Depending on what type of green shrimp you keep, you can mix yellow shrimps or snowballs if they aren't the same species.


----------



## plantedinvertz (Apr 21, 2010)

Neocaridina's- Snowballs, Yellows, PFR, Blue Pearls can all crossbreed with each other if it comes to it. It is highly unlikely though if they have the opposite gender of the same species: pfr-pfr;; yellow-yellow.


----------



## wsl (Apr 21, 2010)

I have to disagree about the bamboo shrimp, since they usually stay in one place (where the flow of water is strongest usually) and only filter out food particles from whatever passes by.
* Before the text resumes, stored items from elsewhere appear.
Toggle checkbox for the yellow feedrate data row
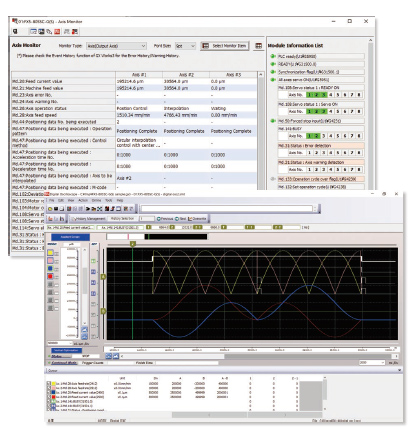The image size is (410, 430). pyautogui.click(x=49, y=384)
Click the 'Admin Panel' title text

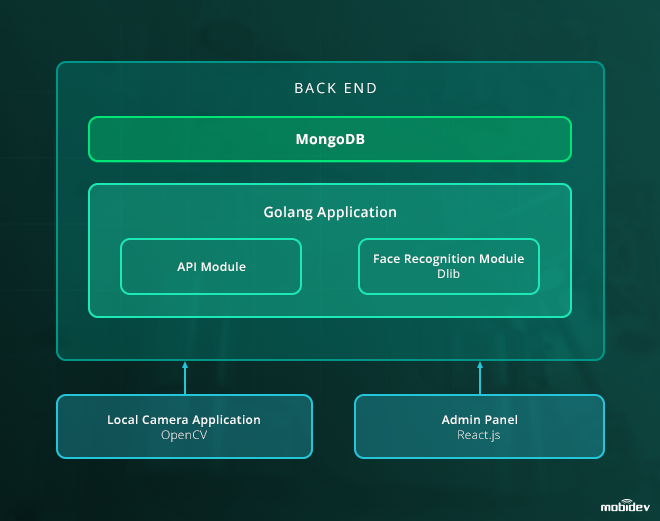[480, 420]
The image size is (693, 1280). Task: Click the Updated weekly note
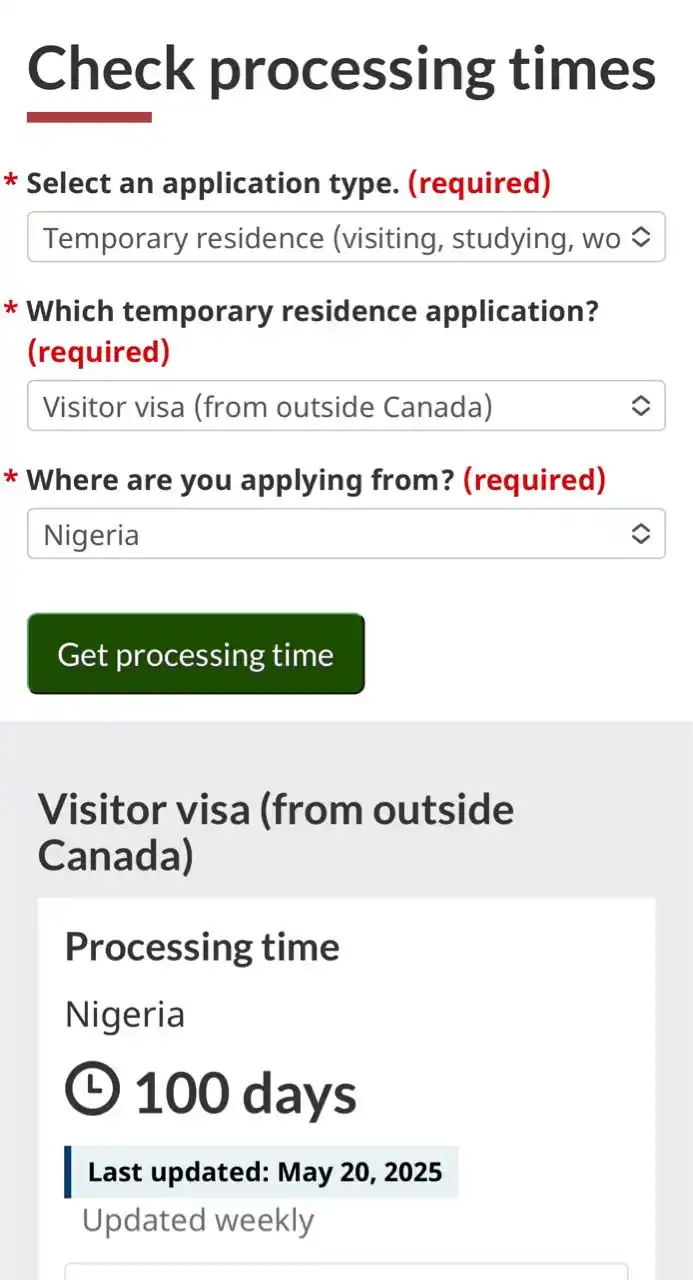tap(198, 1220)
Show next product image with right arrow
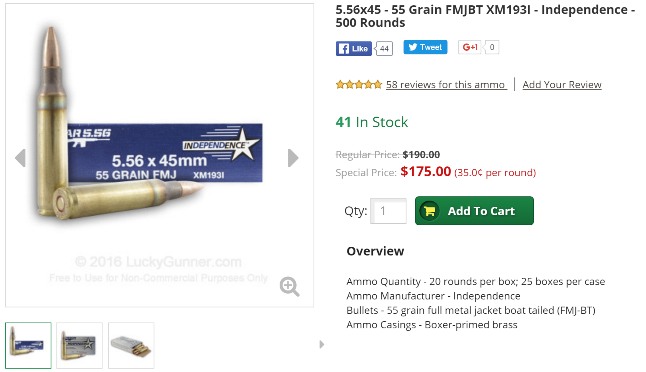 click(x=293, y=158)
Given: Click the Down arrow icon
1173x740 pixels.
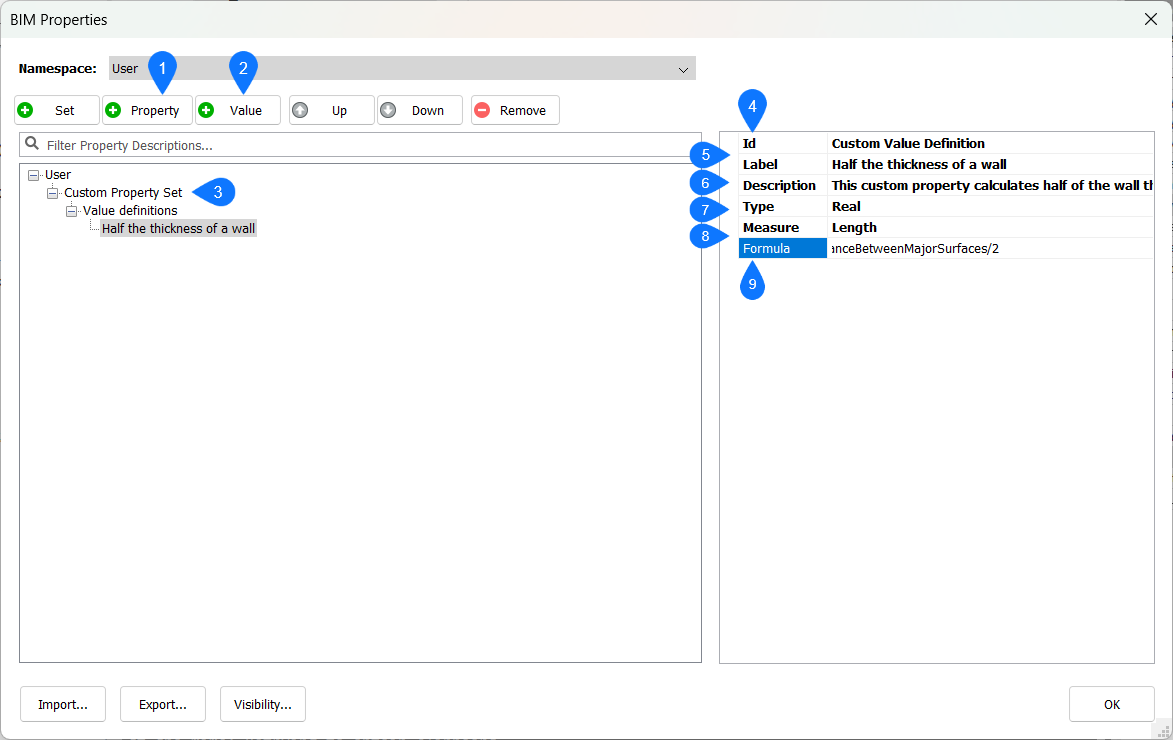Looking at the screenshot, I should point(388,110).
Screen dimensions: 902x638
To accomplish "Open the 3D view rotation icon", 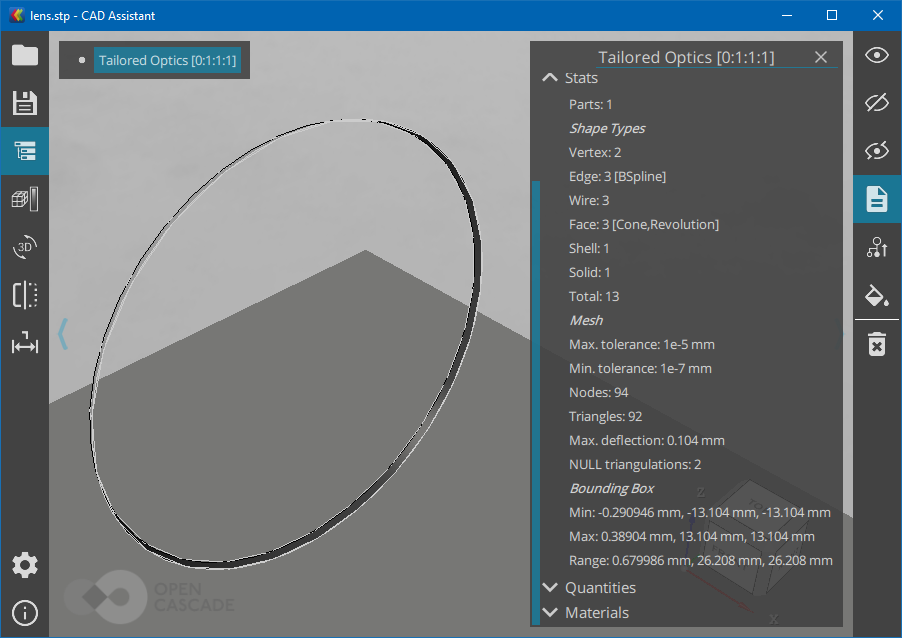I will pyautogui.click(x=24, y=247).
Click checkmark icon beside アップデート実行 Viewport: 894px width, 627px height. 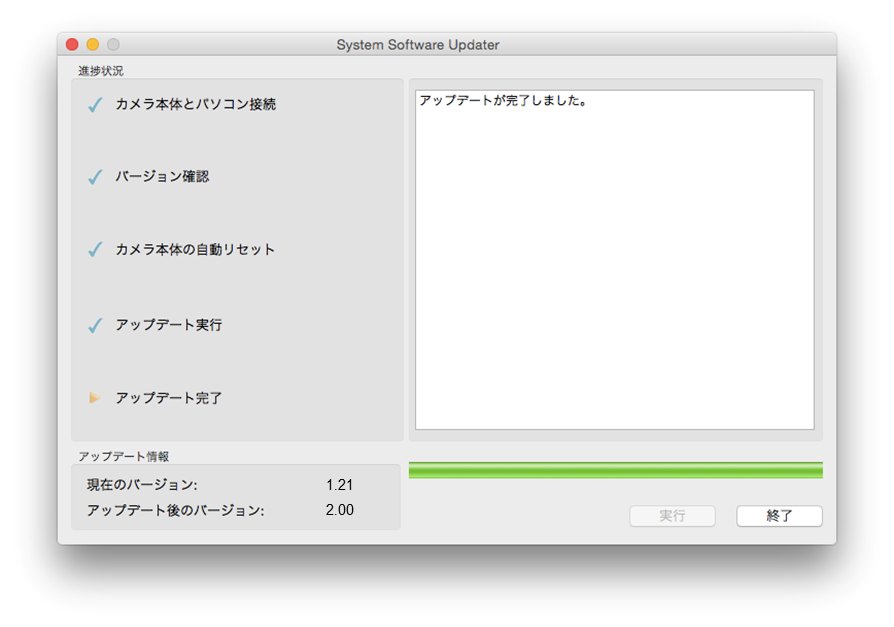(x=95, y=325)
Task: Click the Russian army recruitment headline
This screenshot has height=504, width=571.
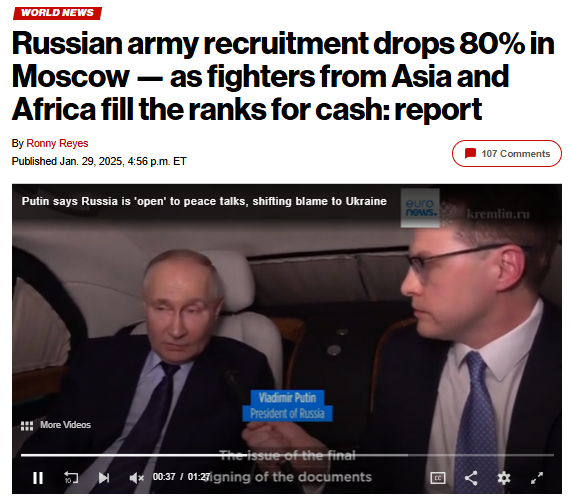Action: click(283, 76)
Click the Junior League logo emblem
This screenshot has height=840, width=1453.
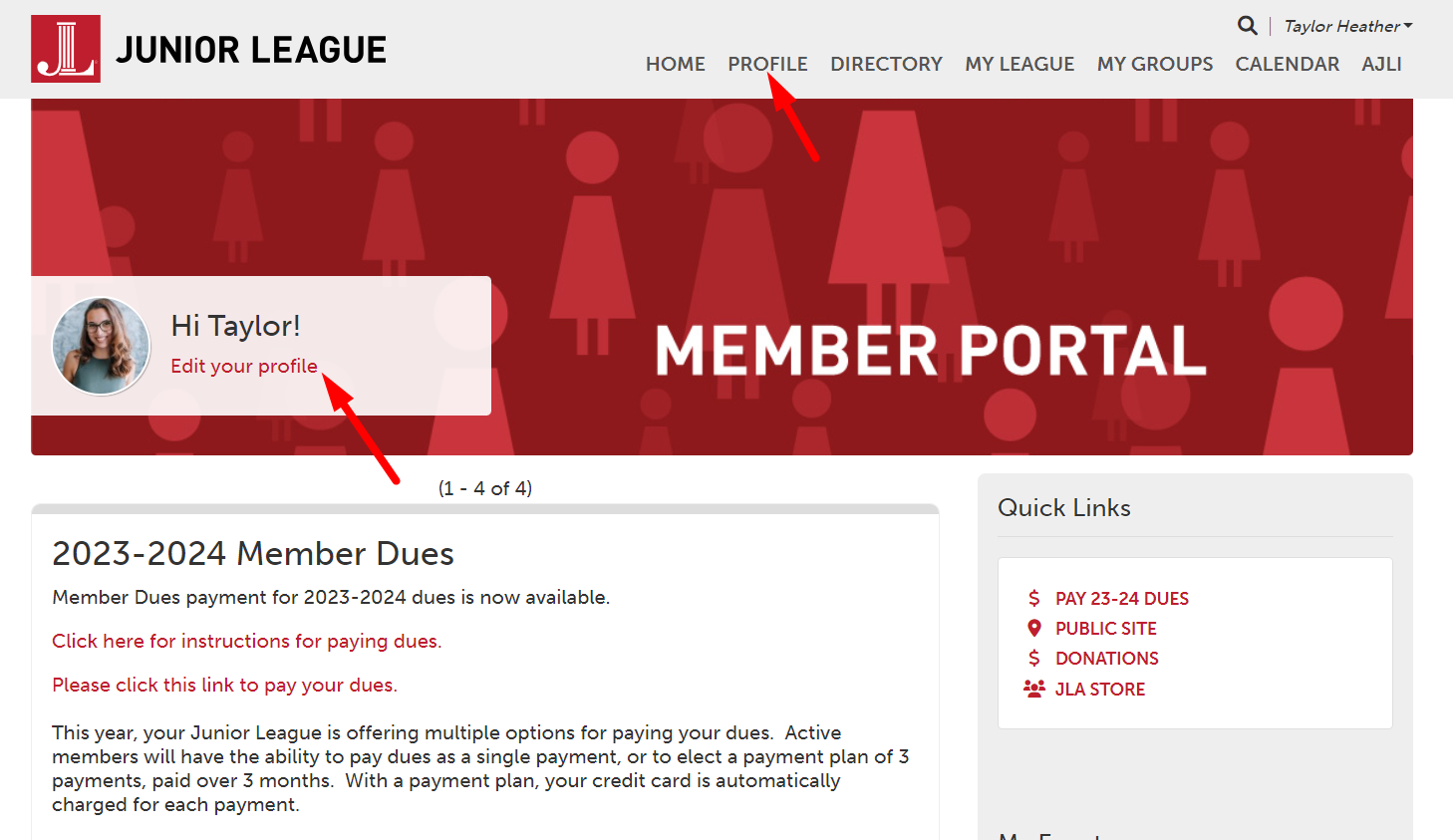66,49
As long as you spread out any food appropriately, they shouldn't be a problem unless I guess you had so many in the tank that they could get all the food even before it reaches the bottom 

More than the bamboo shrimp, amanos are likely to pick up pieces of food and run off with them, making it harder for the other shrimp to get their share.


----------



## Tn23 (Apr 21, 2010)

^I agree they are filter feeders, I had to get rid of my amanos previously because of them hi-jacking the food


----------



## oblongshrimp (Feb 9, 2011)

You could add Malawa, Sri Lanka, and Malaya to that list as they don't interbreed with anything that I know of.


----------